Despite the fact that NPCs revelled in taunting my ship’s antiquity, I still managed to blow up a few pirates.  And truth be told, the few kills that I made were quite satisfying.  After stumbling into these early victories, I wanted to learn some of Starpoint Gemini’s finer controls, as one is wont to do when they don’t have a clue what they are doing.  It turns out there are some tragic problems with key bindings in this game.  Despite using the default controls, things don’t always work.  When pressing ‘A’ to fire my primary weapons, my ship decided that it would release its lock on my current target.  Attempting to bring up my weapons’ firing arcs did nothing at all. Similarly, trying to fire my secondary weapons yielded a null event.  I can forgive a game for not making the button to trigger the jump drive, “J”, but broken key bindings?  Well that’s just sloppy.

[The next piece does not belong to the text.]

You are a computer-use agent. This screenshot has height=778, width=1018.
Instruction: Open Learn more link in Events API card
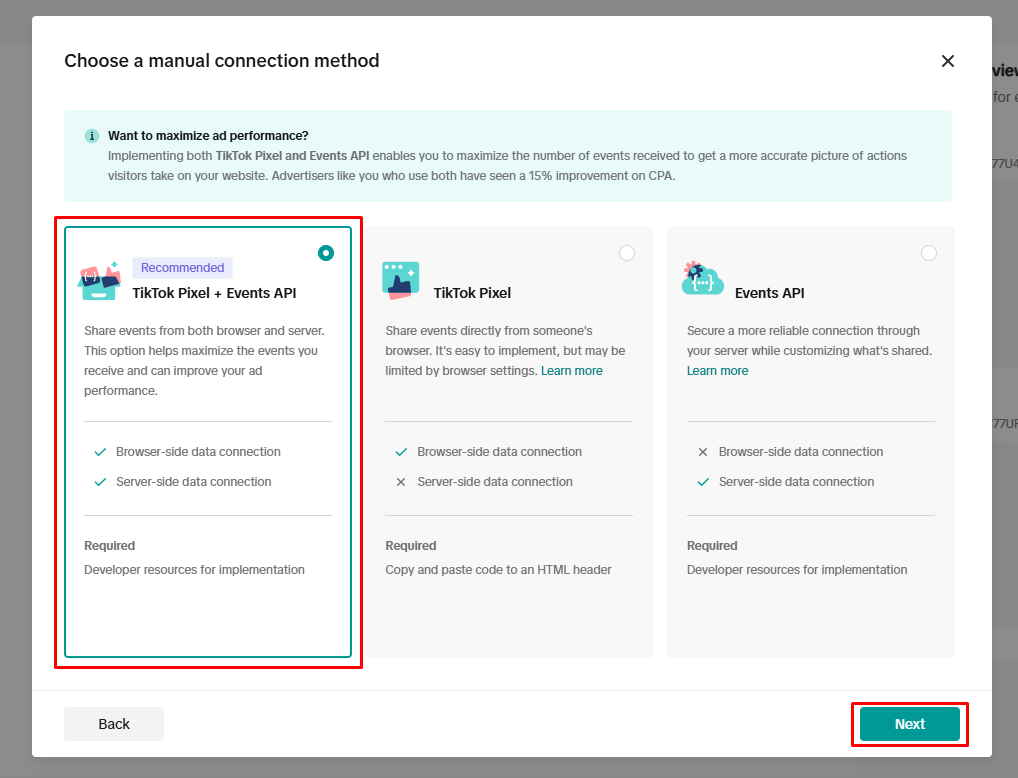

Sloppy is also an excellent word to describe the game’s graphics.  Despite cranking everything to the highest setting, Starpoint Gemini looks like a game that should have been released ten years ago.  It certainly looks no better than 2006’s Star Trek: Legacy.  Dare I say, 2002’s Starfleet Command III would give Starpoint Gemini’s visuals a run for their money.  Although SPG’s ship design is interesting enough, the textures are wholly unattractive, the weapon effects look cartoony and the UI is as cumbersome as it is byzantine.  Oh and did I mention that the thing that you use to jump from one sector to another within the Gemini system looks like the inner workings of that machine from Contact?  I could almost see Jodie Foster inside the little pod that rests at the core of SPG’s creatively bankrupt answer to a mass relay.

In fairness, Starpoint Gemini does boast a lot of interesting features: fifty sectors to explore, free DLC, a robust economy, rich skill trees, unique abilities for every ship in the game and a variety of in-game professions from bounty hunting to mining. Sadly, I didn’t see any of that in the demo.  All the demo does is present buggy gameplay that seems to be the antithesis of what I expected in a  starship combat game.  To make matters worse, the in-game voice acting has less endurance than a constantly clicked peasant in Warcraft 2. Adding insult to injury, Starpoint Gemini’s graphics are so dated as to border on downright crappy.   Currently priced at $28.56 on Impluse and Direct2Drive, I didn’t see a thing in the demo that would motivate me to pay for this game.

Perhaps the full version of Starpoint Gemini addresses the flaws of the demo.  If that’s the case, LGM Games needs to revise its business model.  In my mind, game demos are like a first date.  A person can be great in bed, but they will never get to show off that talent if their first impression is akin to a projectile vomit all over their date’s shoes.

Verdict:  Try it yourself but you won’t see me paying for this game.